Assignment
What number of lines in the entries hold the string "tweet"? Answer with it alone.

[[ Extracted material, beginning ]]

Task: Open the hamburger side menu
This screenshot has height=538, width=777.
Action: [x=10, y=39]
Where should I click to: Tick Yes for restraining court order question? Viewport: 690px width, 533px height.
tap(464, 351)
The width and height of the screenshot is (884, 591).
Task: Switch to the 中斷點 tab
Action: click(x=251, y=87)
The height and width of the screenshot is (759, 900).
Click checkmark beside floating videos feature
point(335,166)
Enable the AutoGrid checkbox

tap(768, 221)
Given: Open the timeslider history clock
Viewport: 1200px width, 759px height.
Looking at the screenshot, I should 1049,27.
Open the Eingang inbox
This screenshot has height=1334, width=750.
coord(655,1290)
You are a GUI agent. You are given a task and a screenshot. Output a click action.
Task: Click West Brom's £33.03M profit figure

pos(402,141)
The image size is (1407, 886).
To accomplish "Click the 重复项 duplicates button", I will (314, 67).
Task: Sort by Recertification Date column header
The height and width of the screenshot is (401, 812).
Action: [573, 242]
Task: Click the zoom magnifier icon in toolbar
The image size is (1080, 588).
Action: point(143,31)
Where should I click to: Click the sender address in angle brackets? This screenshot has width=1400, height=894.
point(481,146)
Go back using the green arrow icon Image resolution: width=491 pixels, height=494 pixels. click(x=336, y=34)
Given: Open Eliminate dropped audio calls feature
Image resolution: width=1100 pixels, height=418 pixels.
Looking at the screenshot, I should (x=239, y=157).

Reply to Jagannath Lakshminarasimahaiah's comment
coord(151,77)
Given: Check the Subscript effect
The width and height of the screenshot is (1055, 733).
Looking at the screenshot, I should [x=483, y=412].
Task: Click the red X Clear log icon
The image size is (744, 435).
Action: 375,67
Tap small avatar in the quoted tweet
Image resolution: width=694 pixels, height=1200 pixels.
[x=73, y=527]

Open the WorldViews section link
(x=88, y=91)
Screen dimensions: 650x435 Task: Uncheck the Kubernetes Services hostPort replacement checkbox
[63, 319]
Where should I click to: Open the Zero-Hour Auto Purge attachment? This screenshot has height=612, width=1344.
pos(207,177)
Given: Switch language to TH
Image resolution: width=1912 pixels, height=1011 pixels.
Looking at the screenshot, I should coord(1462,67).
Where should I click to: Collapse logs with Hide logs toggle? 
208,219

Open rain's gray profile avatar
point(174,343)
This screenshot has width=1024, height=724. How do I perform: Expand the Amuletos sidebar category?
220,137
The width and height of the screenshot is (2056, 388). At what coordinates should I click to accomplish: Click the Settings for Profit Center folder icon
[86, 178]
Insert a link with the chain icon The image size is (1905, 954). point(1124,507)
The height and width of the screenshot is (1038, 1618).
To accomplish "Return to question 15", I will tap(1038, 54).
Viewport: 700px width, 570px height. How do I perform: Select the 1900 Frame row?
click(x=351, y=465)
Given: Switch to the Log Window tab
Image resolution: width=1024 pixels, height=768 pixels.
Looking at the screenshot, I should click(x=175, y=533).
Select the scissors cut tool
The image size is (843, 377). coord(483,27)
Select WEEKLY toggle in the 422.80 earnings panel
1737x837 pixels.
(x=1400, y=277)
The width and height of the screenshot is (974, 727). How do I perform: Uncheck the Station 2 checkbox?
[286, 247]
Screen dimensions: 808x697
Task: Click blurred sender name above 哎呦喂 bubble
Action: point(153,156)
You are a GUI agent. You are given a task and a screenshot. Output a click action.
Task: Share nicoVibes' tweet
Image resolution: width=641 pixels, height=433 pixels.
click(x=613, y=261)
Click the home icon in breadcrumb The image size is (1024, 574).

[[ Extracted material, end ]]

Answer box
2